Verdict:  It’s fast but the screen and keyboard mix feels cramped. Honestly, I’m not sold on the hybrid trend. The iPad is a thoroughbred, this is a camel.

Motorola’s XOOM

The most anticipated tablet of CES is undoubtedly the Motorola XOOM. Announced just moments ago, XOOM will run on Honeycomb, the tablet friendly version of Android. It is in fact the first device to incorporate Android 3.0 Honeycomb, Google’s new operating system developed specifically for tablets. The Motorola XOOM’s 10.1″ widescreen is HD optimized.

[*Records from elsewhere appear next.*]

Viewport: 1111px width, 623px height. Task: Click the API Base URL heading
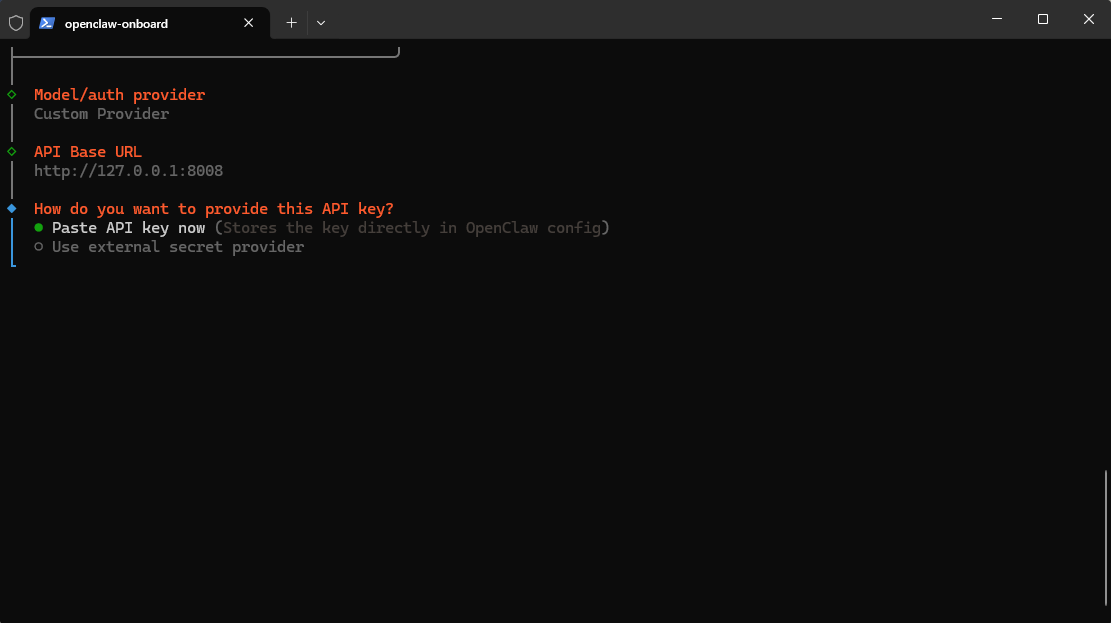click(x=88, y=152)
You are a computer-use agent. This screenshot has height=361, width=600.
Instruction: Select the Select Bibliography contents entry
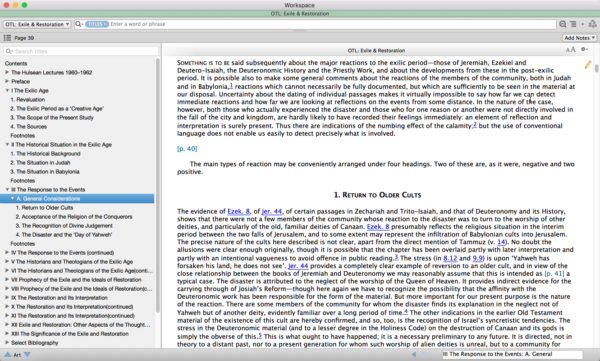tap(34, 343)
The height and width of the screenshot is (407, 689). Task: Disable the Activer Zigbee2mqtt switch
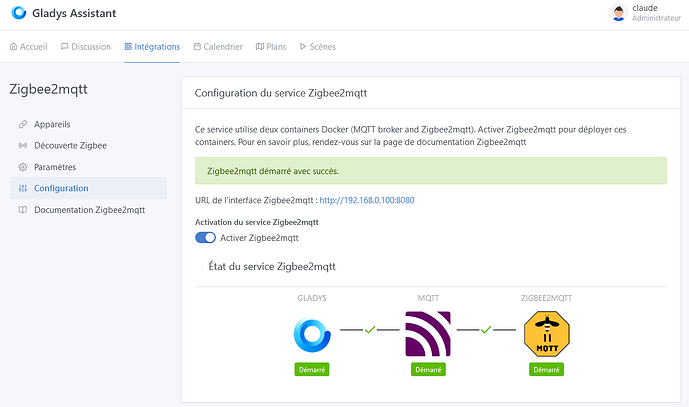tap(205, 238)
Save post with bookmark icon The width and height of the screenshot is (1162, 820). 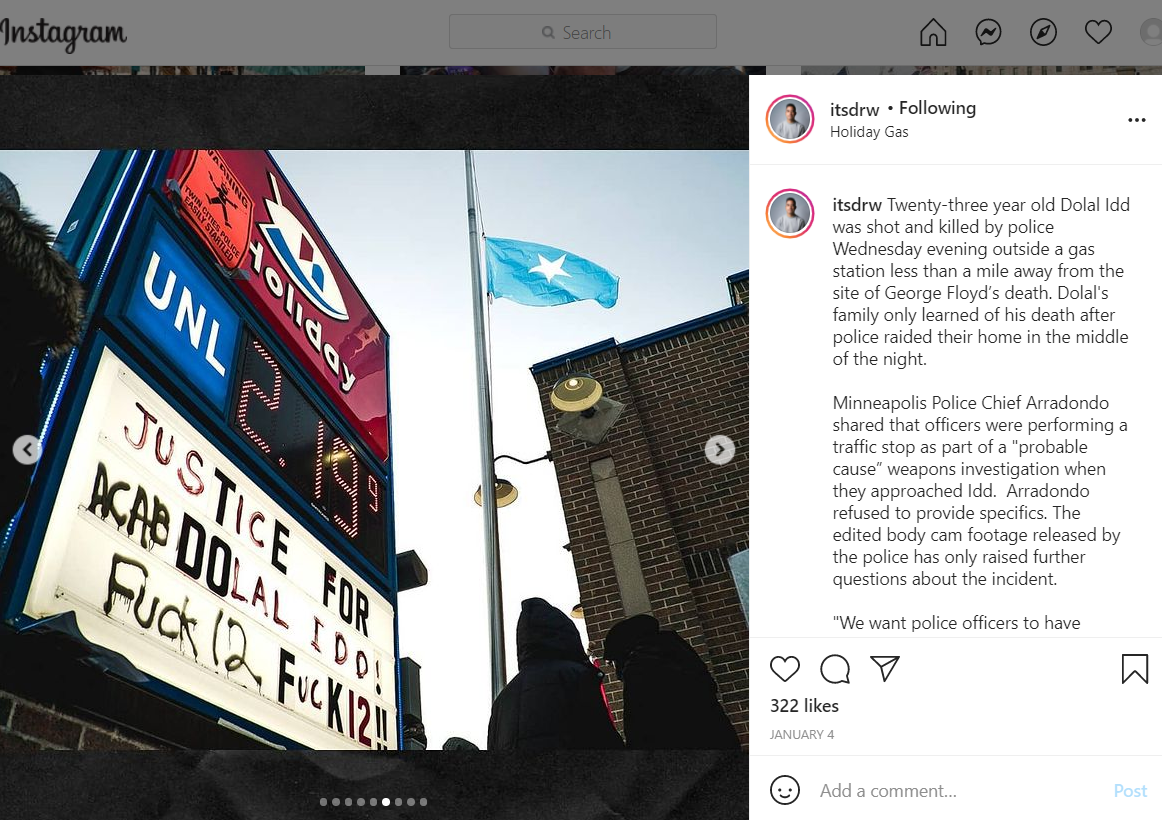1135,669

The tablet includes a fully functioning HD camcorder and a 5MP camera to view and edit videos and photos immediately. It’s sexy and it’s slick. Actually it looks exactly like a black iPad. The clarity is beautiful. The speed is astonishing. The device will launch as a 3G/Wi-Fi-enabled device in Q1 2011 with an upgrade to 4G LTE in Q2. No word on pricing yet. Watch a video of the XOOM experience here.

Verdict: This is the by far the best tablet I’ve seen announced at CES. It will be to the iPad what the Droid is to the iPhone. Apple addicts might still be left feeling unsatisfied, but for all the Android loving technophiles out there it’s time to empty out your piggy bank.